Bob's Making A Movie, And He Needs Help
By: Elsa H. Partan
A Mashpee man is seeking actors and a film crew for a movie he plans to make on Cape Cod.
The comedy is one of a number of diverse projects from the mind of Robert B. Wilds, a jovial, self-taught naturalist who worked for more than 25 years as a whale watch guide in Barnstable and Bar Harbor, Maine, before publishing a novel and writing several screenplays. On the side, he gives kayak tours in Yarmouth, drives a limousine, and is co-founder of a natural baby wipe company.
“Everything I’ve done, I’ve either been really successful or really unsuccessful at it,” Mr. Wilds said, laughing as he leaned over his dining room table. “But I’m tenacious.”
The man Mr. Wilds has chosen as director for the movie, Steven J. Martin of Yarmouth, agreed. “And you could call him a pain...plenty of other people do,” he said. “You can quote me on that.”
In 2008, Mr. Wilds pitched his comedy, “Whale Watch,” to a movie studio in Los Angeles. They liked it and encouraged him to hold on while they decided whether to accept it. By 2009, he was tired of waiting and decided to make the film himself.
“In Hollywood, you can die of enthusiasm,” he said. “It’s one of the most accurate truisms. They just loved it. I had already envisioned the premiere and the awards before I found out they decided to do another film.”
It was a turning point. “I was 60 and didn’t want to be 70 and be thinking, ‘I wish someone could call me back.’ ”

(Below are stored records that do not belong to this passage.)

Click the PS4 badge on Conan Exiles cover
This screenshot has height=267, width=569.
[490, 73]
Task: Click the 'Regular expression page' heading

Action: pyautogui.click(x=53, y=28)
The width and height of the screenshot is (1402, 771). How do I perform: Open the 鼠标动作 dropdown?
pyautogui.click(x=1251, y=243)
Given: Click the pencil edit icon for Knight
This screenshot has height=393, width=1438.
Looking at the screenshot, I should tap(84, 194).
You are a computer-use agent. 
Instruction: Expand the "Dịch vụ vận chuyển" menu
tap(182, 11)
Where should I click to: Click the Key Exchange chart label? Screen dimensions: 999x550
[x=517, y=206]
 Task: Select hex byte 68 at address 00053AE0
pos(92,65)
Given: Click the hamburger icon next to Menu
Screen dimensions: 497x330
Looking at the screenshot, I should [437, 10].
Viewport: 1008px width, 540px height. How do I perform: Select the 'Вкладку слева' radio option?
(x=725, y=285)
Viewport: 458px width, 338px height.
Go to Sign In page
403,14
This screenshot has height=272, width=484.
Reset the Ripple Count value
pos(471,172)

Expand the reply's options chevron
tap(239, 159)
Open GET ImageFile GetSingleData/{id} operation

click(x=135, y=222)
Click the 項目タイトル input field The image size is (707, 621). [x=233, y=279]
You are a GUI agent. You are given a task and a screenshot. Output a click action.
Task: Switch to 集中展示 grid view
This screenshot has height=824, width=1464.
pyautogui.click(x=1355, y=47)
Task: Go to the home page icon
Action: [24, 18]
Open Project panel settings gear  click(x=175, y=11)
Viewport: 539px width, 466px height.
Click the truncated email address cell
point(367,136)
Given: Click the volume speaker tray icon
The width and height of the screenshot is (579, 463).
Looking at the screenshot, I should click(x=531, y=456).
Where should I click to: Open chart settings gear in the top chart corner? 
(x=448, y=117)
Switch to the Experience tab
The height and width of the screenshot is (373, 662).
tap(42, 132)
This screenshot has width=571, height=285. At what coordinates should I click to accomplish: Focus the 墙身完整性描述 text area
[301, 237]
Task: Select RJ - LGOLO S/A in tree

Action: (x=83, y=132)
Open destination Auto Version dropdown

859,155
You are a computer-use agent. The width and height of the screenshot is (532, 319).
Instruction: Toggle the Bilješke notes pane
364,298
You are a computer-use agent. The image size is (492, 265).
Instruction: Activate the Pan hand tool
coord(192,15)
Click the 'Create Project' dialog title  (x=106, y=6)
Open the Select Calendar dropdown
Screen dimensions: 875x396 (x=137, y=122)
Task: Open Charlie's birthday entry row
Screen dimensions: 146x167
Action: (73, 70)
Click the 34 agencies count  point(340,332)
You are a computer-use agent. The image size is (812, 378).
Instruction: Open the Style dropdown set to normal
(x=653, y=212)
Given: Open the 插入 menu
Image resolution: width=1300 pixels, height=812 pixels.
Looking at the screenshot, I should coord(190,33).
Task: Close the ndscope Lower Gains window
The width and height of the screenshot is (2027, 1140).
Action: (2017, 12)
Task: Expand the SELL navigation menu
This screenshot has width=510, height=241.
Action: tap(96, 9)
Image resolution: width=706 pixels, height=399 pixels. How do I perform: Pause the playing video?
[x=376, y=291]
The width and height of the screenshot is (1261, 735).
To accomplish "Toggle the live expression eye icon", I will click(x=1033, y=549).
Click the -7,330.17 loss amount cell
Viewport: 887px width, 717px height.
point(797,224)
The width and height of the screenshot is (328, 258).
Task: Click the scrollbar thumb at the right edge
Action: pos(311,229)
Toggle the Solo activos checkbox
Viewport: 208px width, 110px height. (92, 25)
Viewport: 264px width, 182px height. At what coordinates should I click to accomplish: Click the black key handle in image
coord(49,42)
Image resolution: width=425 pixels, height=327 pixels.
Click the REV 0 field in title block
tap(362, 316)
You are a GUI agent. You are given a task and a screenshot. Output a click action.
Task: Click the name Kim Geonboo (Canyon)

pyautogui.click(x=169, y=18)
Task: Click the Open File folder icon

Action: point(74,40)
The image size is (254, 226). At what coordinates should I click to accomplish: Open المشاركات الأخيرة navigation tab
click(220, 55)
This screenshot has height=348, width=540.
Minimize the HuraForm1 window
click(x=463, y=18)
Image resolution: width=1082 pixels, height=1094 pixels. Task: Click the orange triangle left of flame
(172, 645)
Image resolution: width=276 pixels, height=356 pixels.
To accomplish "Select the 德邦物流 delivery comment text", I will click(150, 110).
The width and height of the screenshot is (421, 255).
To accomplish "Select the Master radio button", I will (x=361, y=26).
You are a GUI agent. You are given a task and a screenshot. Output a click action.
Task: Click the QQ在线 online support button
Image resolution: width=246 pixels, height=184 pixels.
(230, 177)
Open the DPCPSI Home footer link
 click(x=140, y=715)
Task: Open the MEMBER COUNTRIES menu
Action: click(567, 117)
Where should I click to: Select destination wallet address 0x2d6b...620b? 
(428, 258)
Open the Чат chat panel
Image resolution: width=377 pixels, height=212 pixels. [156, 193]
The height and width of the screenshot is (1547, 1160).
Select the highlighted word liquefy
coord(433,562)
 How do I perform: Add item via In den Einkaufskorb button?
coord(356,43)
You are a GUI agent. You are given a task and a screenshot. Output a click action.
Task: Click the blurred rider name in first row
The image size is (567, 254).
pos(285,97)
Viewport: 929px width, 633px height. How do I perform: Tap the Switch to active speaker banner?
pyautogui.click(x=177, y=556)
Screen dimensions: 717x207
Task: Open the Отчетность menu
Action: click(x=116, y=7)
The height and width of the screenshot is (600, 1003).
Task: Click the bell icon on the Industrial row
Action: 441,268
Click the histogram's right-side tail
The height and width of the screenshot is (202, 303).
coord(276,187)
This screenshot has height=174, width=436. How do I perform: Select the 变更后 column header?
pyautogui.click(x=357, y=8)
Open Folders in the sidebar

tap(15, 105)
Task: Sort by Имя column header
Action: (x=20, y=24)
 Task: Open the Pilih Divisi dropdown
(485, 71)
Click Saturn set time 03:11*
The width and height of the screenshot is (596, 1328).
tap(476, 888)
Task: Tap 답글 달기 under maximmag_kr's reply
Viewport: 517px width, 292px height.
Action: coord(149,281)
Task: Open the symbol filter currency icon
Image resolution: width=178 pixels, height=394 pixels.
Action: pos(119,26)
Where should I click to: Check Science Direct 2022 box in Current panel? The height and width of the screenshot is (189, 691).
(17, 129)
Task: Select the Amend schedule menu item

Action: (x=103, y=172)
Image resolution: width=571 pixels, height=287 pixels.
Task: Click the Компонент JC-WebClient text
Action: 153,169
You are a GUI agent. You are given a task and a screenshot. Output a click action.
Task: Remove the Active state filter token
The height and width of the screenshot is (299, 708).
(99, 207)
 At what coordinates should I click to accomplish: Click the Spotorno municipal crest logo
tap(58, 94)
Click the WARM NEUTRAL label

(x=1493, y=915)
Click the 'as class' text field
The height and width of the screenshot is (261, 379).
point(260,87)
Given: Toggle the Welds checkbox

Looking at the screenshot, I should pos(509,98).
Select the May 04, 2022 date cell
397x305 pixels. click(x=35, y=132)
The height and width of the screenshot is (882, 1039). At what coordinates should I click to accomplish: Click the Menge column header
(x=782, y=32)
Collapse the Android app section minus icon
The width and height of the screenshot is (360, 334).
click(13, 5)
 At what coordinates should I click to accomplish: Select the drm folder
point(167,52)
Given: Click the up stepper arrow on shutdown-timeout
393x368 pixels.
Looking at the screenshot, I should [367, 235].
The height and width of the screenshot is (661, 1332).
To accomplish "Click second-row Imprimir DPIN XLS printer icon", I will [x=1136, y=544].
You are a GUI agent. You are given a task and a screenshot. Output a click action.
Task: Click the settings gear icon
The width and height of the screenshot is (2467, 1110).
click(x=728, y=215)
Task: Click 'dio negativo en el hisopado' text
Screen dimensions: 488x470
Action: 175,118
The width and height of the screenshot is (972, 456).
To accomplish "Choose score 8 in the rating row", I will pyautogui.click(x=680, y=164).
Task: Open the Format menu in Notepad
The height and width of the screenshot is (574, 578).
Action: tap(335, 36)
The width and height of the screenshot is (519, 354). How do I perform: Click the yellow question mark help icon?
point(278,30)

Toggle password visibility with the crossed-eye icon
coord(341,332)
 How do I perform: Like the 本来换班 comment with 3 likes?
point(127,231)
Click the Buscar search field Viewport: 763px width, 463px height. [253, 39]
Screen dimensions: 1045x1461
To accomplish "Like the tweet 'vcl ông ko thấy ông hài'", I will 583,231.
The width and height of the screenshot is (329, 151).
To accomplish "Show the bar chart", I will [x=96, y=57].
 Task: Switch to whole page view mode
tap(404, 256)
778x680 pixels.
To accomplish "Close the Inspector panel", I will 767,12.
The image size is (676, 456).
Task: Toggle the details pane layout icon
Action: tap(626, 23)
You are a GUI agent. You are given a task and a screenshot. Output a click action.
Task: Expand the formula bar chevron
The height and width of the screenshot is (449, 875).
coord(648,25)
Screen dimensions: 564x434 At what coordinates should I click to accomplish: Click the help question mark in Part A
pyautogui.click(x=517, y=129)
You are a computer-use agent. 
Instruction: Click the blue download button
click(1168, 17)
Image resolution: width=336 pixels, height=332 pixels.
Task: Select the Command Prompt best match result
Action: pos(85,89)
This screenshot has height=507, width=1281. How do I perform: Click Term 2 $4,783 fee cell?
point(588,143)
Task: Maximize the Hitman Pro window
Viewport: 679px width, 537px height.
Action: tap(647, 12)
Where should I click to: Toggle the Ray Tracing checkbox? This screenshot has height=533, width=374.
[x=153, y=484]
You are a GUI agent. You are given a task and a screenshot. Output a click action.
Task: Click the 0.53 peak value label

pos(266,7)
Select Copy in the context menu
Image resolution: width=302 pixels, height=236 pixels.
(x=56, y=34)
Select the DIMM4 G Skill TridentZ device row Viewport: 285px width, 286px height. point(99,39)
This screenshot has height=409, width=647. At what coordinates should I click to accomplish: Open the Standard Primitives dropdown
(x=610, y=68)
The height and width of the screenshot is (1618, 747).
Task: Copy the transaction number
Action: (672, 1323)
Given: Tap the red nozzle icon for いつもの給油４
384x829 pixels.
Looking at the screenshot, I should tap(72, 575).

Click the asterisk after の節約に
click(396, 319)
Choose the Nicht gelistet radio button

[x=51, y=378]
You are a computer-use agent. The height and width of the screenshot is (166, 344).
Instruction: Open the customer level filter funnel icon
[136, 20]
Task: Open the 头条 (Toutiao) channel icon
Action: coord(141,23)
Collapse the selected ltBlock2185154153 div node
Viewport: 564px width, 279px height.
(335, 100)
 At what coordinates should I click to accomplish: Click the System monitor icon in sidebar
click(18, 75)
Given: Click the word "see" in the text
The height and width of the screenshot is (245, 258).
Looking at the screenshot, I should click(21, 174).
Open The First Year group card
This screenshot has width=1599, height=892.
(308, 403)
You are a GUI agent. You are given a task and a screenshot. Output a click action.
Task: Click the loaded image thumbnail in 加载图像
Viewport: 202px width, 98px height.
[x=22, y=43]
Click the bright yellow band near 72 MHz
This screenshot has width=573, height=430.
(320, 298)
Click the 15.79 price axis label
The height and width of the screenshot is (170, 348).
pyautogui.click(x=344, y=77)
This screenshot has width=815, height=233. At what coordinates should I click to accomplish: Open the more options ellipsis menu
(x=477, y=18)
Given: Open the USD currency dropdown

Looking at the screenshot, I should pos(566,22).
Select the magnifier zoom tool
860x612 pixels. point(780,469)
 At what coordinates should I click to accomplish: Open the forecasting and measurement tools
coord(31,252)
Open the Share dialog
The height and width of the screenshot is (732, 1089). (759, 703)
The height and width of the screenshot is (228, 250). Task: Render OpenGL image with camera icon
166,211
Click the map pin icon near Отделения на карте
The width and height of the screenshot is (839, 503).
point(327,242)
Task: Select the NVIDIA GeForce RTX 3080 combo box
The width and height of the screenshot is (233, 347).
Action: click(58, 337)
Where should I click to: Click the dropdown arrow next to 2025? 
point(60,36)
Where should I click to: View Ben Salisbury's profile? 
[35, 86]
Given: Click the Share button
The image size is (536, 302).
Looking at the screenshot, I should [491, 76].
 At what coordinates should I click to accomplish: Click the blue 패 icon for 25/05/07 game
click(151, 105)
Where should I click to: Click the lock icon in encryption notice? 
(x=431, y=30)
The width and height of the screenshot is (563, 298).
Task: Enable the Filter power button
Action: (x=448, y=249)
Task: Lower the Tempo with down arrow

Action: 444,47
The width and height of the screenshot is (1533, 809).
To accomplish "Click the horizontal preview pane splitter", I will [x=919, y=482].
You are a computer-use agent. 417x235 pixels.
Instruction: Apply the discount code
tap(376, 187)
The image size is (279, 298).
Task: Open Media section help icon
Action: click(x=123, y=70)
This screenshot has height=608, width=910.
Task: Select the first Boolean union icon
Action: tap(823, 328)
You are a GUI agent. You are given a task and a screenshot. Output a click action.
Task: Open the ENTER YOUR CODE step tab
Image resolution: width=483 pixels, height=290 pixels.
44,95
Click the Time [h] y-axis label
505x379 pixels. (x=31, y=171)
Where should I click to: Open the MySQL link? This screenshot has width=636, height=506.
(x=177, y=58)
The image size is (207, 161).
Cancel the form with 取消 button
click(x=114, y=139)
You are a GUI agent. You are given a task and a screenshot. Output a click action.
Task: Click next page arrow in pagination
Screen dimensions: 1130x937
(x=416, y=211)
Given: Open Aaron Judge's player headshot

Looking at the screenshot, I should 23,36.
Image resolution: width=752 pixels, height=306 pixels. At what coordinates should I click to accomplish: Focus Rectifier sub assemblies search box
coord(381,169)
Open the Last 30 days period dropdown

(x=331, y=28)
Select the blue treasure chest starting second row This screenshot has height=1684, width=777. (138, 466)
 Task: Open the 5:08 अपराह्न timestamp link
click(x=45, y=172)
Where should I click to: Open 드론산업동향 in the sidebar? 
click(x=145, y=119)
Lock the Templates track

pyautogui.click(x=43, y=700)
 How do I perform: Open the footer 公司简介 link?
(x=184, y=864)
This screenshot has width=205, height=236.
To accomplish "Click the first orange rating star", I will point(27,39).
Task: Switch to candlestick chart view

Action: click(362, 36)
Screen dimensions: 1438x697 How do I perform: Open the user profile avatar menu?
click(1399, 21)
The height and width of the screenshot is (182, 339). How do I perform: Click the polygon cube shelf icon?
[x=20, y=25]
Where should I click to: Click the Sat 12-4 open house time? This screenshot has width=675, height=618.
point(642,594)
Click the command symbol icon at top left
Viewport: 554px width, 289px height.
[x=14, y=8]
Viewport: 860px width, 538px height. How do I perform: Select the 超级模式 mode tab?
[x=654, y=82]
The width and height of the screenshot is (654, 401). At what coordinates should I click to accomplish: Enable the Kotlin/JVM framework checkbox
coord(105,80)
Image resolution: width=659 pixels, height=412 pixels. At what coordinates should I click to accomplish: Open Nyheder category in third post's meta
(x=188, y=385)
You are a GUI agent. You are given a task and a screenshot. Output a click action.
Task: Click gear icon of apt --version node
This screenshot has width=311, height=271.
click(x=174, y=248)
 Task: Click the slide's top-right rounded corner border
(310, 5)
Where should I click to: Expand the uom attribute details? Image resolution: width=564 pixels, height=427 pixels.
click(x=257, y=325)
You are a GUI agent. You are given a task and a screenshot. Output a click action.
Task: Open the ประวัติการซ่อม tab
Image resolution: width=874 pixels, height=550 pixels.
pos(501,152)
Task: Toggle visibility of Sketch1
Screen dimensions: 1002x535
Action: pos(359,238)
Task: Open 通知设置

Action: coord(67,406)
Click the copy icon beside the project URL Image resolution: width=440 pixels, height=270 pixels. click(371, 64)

Two weeks ago, he launched the website Bob’s Making a Movie! to invite aspiring actors, directors, scriptwriters, crew assistants, and digital animators to join him and get paid for their work. Applicants can submit their audition tapes on YouTube or audition live at a number of events next year.
The people who audition for the 34 acting roles plus crew positions for “Whale Watch” will be the same people who will bankroll the movie, Mr. Wilds explained. To get a chance to try out, a person must purchase a package of T-shirts, hats and bumper stickers that range from $35 to $250. The applicants who are not selected are eligible to appear in a crowd of 400 extras.
“We figured out we have to sell 15,000 actor-actress packages,” to meet the razor-thin movie budget of $328,000, Mr. Wilds said. He has not ruled out investor money, either, he said.
“It’s amazing how people come out of the woodwork, he said. “We might get stampeded by people who want to get into the movie.”
The hero of “Whale Watch” is Whale Watch is Herman Melville Jr., a whale watch captain with a deep love for marine mammals. He operates the last privately owned whale watch boat because the rest have been acquired by the Mafia and turned into whale hunting ships. The story turns on his attempts to keep his business alive as the Mafia tries to take it over.
The movie’s examples of bad tourist behavior come from Mr. Wilds’s many years as a whale watch guide. The list of characters includes Girl Scouts, Hassidic Jews, midgets, a busty blond with a small dog, a blind man, a real bear and a real orangutan, and a Mafia don named Don Sal Monella, according to the website.
Auditions should wrap up this spring and filming on Cape Cod should start in May, Mr. Wilds said. The only experienced people working on the film will be the technical crew, Mr. Martin said, although they will gladly hire inexperienced assistants.
Mr. Wilds picked Mr. Martin as the director for the movie after reading his work at the Cape Cod Writers Association’s Screen Writers Group. Mr. Martin, who recently returned to Yarmouth after teaching literature and language in Japan for a decade, has written several screenplays as a hobby. Despite his habit of watching up to three movies a week at the theater, he had never tried to get his work made into films.
“Bob was surprised to find out that I go to these [writing] things for fun,” Mr. Martin said.
Mr. Martin said he loves the “David and Goliath” aspect of what Mr. Wilds is doing. The big movie houses only make half the number of films they did a decade ago, leaving many creative people with little chance of getting their ideas on screen, he said.
“The hell with them,” he said. “This is more fun anyway.”
Once “Whale Watch” is produced, the pair has four other film concepts ready to go into production, using scripts written by Mr. Wilds.
The drama “95 North” deals with the social conflicts that arise when a Vietnamese family moves to Bar Harbor. “Muddy Water” is a mystery and drama that uses the assassination of President John F. Kennedy as its starting point, while “Forty-Three” is set in a run-down café and involves a serial killer. “Millennia” is an animated film set in an undersea fantasy world that is based on Mr. Wilds’s self-published book.
There are other ideas, too, including ones that did not make it onto the casting call poster yet. Mr. Martin is working on a comedy inspired by the Chilean mine rescue.
“We could produce seven films in five years,” Mr. Wilds said.
One goal of making the movie is to give other amateurs a chance to break into movie making, Mr. Wilds said.
Mr. Martin agreed. “The purpose really transcends the film itself,” he said. “It’s the idea that there shouldn’t be a stronghold on art and entertainment.”